Le tour de passe-passe est ici complet : un projet de défense de la République conçu à un moment (1976-1978) où toutes les inquiétudes paraissent justifiées est transporté à une époque (les années 1980-1984) où les problèmes se posent tout différemment.
Nous avons pu fournir un élément au dossier de la défense en rappelant un entretien de M. Otelo de Carvalho avec Main Echegut publié par l’hebdomadaire Témoignage chrétien, le 21 janvier 1980. A cette date, M. de Carvalho considérait qu’il n’y avait plus de danger de coup de force de droite. « De jeunes officiers progressistes — disait-il — commandent de nombreuses unités ; à cause d’eux la droite militaire n’a pas de chances de réussir un coup de force si elle le tente ». Une telle situation rendait inutiles les structures prévues par le « Projet global ». D’autre part, M. de Carvalho soulignait qu’il avait un rôle à jouer comme fédérateur du courant de la gauche « révolutionnaire non alignée » qui devait représenter l’esprit du 25 avril dans le prochain Parlement. C’était la pensée d’un homme politique, et non d’un terroriste.
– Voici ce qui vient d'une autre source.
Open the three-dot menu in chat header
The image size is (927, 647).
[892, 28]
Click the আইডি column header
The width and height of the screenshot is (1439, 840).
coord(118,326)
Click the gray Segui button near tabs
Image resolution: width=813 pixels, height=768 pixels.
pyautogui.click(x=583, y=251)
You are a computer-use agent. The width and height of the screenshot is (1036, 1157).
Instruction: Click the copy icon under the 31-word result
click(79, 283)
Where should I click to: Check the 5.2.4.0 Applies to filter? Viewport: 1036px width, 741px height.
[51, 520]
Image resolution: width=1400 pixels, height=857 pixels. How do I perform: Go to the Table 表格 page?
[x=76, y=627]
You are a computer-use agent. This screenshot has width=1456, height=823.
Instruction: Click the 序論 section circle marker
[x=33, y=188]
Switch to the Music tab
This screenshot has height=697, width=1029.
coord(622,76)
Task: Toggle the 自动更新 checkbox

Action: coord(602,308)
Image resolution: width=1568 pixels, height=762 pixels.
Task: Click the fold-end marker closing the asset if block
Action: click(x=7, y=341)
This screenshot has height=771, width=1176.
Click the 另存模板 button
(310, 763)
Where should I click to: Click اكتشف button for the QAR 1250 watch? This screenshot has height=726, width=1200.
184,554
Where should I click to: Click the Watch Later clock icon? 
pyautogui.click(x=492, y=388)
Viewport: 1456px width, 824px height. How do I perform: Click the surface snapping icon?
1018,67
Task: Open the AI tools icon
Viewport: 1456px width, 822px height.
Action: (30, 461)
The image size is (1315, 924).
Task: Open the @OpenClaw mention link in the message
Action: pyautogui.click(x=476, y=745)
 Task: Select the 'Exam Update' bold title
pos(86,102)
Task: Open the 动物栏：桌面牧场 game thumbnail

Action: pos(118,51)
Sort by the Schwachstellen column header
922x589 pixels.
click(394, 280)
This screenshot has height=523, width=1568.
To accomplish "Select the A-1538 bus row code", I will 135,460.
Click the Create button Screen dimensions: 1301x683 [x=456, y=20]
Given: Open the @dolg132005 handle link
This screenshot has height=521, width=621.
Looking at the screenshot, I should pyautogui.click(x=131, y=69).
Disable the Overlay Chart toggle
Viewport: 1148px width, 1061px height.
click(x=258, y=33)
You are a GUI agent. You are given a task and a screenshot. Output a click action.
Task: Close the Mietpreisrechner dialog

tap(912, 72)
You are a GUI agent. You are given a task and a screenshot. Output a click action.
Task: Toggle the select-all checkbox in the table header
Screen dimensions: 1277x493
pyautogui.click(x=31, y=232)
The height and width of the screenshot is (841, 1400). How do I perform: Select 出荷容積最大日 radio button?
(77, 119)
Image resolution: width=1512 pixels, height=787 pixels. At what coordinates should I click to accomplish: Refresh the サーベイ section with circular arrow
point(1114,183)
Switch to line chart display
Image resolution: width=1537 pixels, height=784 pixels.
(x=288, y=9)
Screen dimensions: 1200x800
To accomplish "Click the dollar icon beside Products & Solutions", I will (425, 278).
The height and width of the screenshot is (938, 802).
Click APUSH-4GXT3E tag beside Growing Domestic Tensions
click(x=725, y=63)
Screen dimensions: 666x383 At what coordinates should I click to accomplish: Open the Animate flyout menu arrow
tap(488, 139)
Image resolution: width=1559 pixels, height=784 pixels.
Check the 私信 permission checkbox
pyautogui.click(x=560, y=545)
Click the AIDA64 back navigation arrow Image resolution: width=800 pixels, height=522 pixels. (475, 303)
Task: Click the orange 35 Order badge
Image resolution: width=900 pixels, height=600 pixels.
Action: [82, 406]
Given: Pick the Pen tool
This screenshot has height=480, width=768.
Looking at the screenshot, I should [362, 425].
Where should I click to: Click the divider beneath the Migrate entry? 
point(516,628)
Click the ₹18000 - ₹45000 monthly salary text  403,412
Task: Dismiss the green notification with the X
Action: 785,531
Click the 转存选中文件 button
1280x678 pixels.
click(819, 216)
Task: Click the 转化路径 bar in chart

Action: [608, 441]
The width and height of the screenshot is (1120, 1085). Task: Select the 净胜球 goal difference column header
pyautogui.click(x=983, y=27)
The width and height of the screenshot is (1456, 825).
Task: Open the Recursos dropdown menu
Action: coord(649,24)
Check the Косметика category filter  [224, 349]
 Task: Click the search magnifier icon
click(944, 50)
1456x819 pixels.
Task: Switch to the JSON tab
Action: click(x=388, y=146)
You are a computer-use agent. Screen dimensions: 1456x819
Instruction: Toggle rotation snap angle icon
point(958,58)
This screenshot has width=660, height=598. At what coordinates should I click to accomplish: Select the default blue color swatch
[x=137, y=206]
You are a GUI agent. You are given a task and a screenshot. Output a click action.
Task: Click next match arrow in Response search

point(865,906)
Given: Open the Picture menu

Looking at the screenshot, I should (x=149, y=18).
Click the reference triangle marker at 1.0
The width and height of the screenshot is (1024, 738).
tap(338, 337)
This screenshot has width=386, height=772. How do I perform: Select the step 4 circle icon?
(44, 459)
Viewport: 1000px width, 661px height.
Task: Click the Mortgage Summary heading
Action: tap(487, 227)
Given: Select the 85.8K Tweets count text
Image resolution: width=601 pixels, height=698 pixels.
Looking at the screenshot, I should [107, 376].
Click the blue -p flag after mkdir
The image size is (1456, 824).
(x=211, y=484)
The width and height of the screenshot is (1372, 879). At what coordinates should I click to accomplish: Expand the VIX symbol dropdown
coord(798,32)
M. Otelo de Carvalho n’avait pas cessé d’être un danger pour la droite, non pas à cause de ses « plans », mais en raison de sa popularité. Fortement prémuni contre le Parti communiste, il avait un crédit populaire que ne possédait aucun des autres chefs de la révolution des œillets. Or, au fur et à mesure que l’application du plan économique du FMI rendait la vie difficile aux pauvres gens, sa popularité ne cessait de croître. La droite pouvait craindre qu’en cas de crise il ne devienne le point de ralliement de tous les mécontentements.
Le disqualifier, faire que plus jamais il ne puisse servir son pays, accroître l’inquiétude suscitée par les provocations terroristes, faire passer plus facilement la « loi orpheline », ce sont là, certainement, les calculs auxquels se sont livrés les Machiavel de la politique portugaise conseillés, sans doute, par les services secrets américains.
On n’a probablement pas eu besoin de « dicter » à M. Mario Soares l’arrestation de M. Otelo de Carvalho. Mais on n’a pas besoin d’être grand clerc pour discerner ce qui fait plaisir à la Maison Blanche et au Pentagone.
Claude Bourdet & Alberto Santos
Membres du Comité français "Justice pour Otelo de Carvalho".